Pinners
- Players: 2 or more
- Setup time: None
- Playing time: No limit
- Chance: Low
- Age range: 7 and up
- Skills: Running, catching, throwing

= Pinners =

Ball game

Pinners is a Chicago neighborhood game played on the front stoop, or on walls with angled bricks or stones which can be used to pop the ball up in the air. References and accounts of the game exist to 1949 or earlier.

==Play==
The batter throws a rubber ball or tennis ball at the edge of the step or angled wall brick, and the fielder (or fielders) try to catch it as it bounces back. The game is played with a 2.5 in hollow pink soft rubber ball called a "Pinky" that bounces well from the edges of steps. Baseball gloves are not allowed.

The scoring rules are similar to baseball, but with runs being virtual and determined by where the ball lands. A single, double, triple or home run depends upon predetermined landmarks (i.e. sidewalk, trees, cars, street, curb lines) from the batting area. A catch is an out, and a one-handed catch is called a "rushie".

As with most neighborhood games, rules varied by the groups playing and house rules are determined at the start of the game, including the base locations. The game utilizes traditional Chicago neighborhood row house architecture, with most houses (Chicago Bungalow style) having front stairs or a stoop that leads from the front door to the sidewalk. Many of the schools built in Chicago have a horizontal perfectly angled section of decorative brick, at the right height, that can be used for the game.

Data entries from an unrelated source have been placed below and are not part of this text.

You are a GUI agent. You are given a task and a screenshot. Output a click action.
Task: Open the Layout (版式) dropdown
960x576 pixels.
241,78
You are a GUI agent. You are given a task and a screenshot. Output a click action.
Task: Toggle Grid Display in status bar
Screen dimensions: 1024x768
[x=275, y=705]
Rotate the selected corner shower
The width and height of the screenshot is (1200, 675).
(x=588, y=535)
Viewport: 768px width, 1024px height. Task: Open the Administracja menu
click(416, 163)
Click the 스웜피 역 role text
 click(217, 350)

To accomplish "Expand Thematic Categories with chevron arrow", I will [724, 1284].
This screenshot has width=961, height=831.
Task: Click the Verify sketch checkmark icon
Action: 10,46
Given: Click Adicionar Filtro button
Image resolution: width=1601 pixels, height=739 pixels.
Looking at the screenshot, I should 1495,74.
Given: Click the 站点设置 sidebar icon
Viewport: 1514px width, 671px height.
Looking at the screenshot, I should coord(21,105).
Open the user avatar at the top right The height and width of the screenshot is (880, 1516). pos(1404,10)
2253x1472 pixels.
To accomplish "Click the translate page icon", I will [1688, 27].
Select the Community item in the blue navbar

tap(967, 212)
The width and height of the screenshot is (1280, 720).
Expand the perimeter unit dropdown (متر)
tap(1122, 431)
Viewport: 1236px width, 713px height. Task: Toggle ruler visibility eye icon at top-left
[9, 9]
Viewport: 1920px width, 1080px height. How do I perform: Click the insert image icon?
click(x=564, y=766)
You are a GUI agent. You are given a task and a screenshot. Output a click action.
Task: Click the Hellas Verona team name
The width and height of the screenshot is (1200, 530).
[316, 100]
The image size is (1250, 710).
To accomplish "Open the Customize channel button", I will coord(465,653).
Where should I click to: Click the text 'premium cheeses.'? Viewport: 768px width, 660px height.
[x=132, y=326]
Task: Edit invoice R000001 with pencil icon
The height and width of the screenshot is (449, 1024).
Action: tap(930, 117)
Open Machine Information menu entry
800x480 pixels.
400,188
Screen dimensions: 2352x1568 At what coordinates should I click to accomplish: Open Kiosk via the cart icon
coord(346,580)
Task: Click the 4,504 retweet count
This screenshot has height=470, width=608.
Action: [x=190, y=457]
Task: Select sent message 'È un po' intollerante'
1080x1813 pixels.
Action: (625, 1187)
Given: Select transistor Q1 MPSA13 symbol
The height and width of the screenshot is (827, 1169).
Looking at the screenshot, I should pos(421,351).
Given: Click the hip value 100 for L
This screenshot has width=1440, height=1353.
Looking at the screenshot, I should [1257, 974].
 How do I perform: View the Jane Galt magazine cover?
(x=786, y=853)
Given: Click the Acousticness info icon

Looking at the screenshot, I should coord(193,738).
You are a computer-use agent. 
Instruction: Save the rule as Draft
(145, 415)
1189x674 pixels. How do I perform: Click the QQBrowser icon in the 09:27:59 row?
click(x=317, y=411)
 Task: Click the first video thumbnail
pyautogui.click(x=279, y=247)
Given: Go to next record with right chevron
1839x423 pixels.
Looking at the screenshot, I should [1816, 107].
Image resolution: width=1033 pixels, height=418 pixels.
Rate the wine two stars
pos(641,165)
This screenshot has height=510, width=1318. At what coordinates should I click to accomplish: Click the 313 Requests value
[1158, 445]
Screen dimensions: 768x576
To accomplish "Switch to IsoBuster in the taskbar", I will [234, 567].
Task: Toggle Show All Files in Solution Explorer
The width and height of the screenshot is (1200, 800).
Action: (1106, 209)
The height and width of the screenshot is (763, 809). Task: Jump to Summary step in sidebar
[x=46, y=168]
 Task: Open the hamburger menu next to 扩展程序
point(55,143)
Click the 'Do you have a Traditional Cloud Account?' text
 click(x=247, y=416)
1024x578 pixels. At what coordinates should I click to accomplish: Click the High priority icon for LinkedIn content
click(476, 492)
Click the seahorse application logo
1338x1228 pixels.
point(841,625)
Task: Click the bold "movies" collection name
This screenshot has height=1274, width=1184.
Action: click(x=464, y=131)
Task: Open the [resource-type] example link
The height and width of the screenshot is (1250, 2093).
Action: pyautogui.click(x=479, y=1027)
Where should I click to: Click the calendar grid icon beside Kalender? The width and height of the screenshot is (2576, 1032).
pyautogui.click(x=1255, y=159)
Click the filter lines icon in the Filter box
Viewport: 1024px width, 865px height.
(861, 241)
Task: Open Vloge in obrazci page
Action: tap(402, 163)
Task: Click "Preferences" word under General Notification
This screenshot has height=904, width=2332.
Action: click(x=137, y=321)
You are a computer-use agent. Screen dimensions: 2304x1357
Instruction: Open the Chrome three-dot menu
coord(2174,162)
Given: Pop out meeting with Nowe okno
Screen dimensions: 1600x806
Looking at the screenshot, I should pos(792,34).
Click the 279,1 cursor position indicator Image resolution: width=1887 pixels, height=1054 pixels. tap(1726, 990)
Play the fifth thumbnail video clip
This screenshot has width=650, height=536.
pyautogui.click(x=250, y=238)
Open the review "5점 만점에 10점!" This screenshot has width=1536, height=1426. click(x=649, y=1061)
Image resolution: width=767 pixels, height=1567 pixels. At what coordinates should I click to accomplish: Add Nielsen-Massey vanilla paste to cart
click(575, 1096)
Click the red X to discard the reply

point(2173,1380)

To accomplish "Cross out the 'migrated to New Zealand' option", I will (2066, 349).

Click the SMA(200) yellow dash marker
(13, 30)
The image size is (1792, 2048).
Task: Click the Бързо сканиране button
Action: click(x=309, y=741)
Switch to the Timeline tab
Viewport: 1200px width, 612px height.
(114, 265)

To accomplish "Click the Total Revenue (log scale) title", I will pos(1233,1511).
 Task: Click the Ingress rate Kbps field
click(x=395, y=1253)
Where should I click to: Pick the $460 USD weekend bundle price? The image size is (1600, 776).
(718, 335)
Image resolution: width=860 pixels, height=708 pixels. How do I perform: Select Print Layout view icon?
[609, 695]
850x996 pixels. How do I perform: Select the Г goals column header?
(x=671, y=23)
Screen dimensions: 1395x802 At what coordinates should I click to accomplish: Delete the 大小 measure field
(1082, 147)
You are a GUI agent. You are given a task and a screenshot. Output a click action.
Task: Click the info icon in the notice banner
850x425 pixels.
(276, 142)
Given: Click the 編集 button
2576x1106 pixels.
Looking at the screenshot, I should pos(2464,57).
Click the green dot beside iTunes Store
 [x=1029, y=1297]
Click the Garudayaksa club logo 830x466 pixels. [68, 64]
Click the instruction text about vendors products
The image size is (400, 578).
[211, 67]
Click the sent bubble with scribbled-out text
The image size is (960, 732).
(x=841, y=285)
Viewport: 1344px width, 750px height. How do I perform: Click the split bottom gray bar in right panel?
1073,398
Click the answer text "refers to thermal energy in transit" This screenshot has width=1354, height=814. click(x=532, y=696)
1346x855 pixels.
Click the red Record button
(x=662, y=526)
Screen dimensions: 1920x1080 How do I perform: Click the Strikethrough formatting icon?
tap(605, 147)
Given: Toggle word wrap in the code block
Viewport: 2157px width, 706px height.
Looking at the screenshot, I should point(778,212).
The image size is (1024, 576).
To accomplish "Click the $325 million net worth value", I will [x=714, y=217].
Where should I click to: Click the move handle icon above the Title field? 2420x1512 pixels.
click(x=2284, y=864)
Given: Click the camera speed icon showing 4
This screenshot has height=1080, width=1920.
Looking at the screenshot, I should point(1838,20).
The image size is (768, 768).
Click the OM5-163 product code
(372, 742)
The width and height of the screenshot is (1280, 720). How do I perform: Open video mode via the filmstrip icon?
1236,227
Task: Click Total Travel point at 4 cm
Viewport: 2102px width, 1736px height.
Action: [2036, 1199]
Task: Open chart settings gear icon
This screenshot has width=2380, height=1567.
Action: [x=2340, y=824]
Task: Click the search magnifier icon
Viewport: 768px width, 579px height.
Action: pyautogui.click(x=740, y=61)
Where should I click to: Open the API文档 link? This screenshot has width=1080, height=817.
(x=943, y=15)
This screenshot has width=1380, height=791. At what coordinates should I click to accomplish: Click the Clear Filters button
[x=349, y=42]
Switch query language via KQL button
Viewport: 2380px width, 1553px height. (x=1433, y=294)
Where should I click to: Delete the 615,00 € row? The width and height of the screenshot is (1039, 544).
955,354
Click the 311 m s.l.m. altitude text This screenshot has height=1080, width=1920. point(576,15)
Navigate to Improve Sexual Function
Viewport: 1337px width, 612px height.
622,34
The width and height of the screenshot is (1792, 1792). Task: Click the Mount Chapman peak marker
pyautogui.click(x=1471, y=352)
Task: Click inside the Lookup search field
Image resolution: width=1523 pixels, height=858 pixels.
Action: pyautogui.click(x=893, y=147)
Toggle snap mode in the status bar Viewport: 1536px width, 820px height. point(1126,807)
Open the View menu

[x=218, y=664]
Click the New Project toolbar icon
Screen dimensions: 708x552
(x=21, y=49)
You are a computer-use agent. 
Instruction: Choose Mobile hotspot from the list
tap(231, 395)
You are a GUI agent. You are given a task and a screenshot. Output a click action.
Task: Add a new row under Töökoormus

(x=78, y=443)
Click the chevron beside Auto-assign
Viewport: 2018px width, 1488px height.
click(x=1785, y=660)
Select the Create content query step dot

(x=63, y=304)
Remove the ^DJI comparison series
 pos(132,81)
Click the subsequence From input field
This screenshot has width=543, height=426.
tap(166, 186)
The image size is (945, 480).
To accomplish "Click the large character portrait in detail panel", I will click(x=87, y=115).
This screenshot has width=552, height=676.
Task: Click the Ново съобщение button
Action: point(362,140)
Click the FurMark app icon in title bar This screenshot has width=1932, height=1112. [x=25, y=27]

The batter's box painted on building or school walls with an X marking was used for "Fast Pitch", another local school-yard game.

== Name variants ==

- Some North Siders referred to the game as Ledge.
- In 1949 at Fiske Elementary, it was called (pronounced) Penner, without the plural s.
- In the area near South Shore High School, the game was known as Pinnard or Pinnerd in the 1960s.
- Bounce Out
- 3 Outs

== Terminology ==
- Double Play
  A play in which the fielder catches the ball creating an out, the fielder may throw or lob the ball so that it bounces once on a step that is parallel to the ground. The fielder may move to catch the ball after the throw. The fielder who did not catch the ball for the original out may move before the ball has been thrown in order to catch the ball for another out. The throw to the step may hit the part of the step that is parallel to ground once, but may hit a part of the step that is perpendicular to the ground as well. The ball, however, is a dead-ball when thrown and it bounces off a backstop before being caught again.
- Rush Hour
  A play in which the ball is out of play, either by foul ball, home run, or a misplay by the fielder, the fielder must throw the ball to the batter from where he stands or the batter may call stalling if the fielder is walking before he has thrown it in.
- Rushies
  A one-handed catch, leading to an automatic three outs. The player catching the ball with one hand is allowed to run towards the batter's box and throw the ball while the opposing team is in transition from offense to defense.
- Stalling
  When called the batting team is awarded a single without the batter, who would be up, having to sacrifice their turn in the order.